Only what runs from the line with "Task: Open the Insert link tool" to the end of the data should appear in the answer, exactly as written and without pictures.

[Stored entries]
----------------
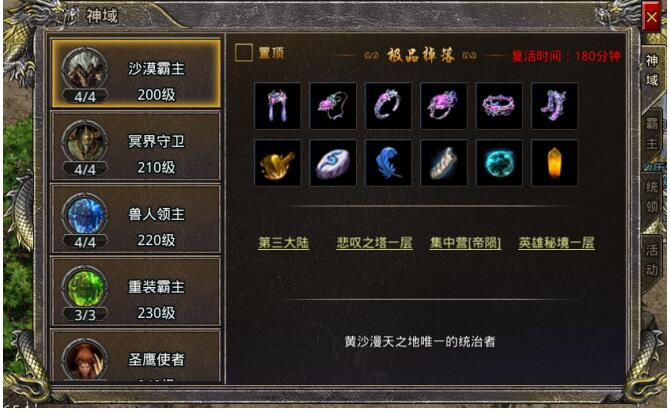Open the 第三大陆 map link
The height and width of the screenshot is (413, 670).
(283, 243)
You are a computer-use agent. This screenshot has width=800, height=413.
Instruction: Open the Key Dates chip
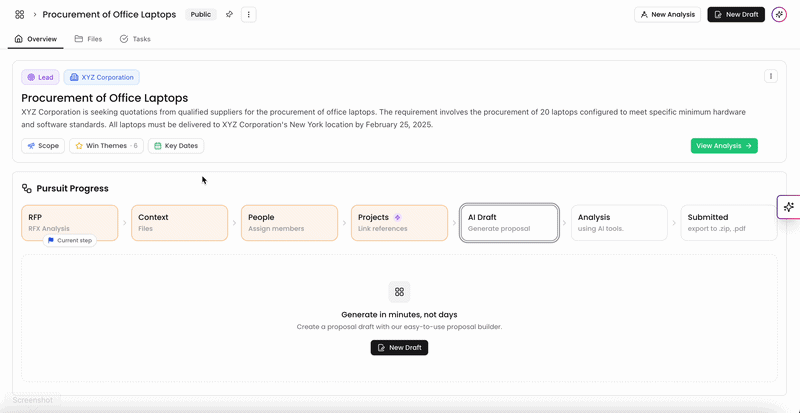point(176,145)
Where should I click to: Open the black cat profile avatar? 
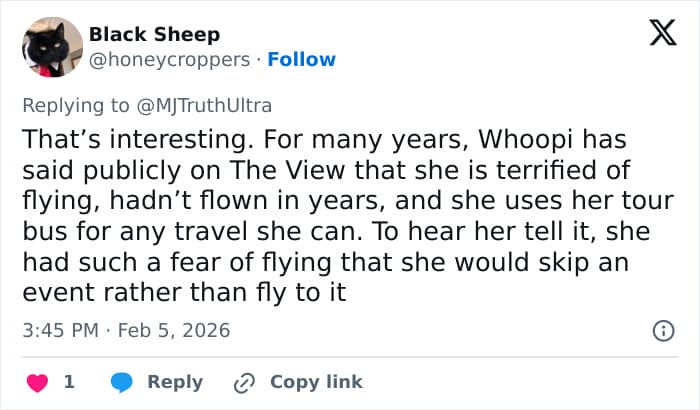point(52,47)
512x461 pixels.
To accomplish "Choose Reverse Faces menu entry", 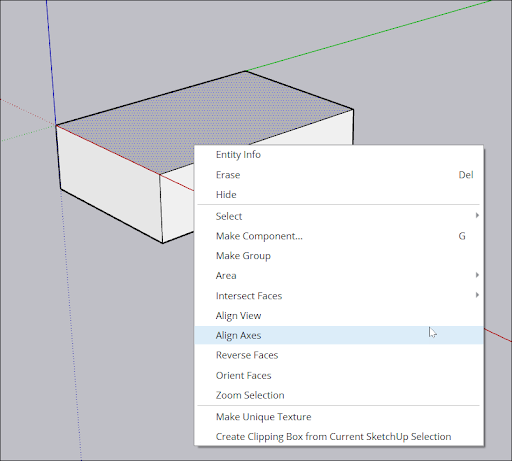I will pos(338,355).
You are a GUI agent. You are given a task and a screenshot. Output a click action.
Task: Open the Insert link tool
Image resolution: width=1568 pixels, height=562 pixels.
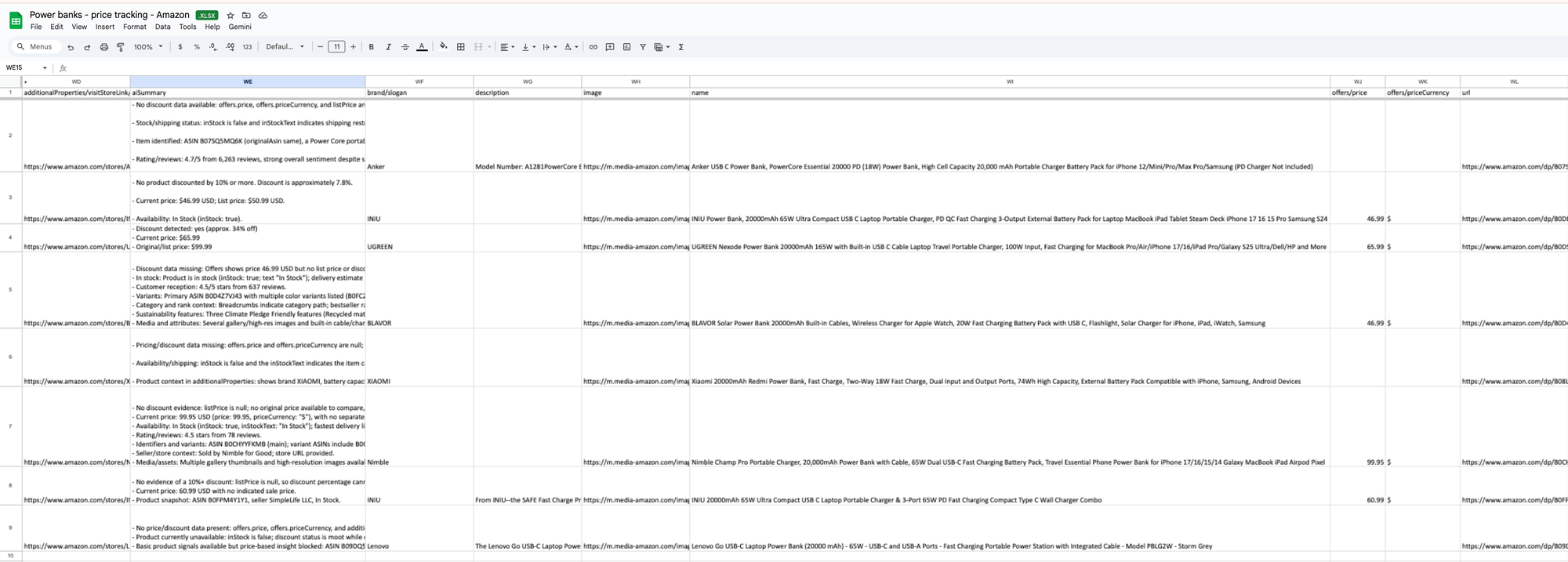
----------------
_OUTPUT OF THE EXERCISE:_
Task: Open the Insert link tool
Image resolution: width=1568 pixels, height=562 pixels.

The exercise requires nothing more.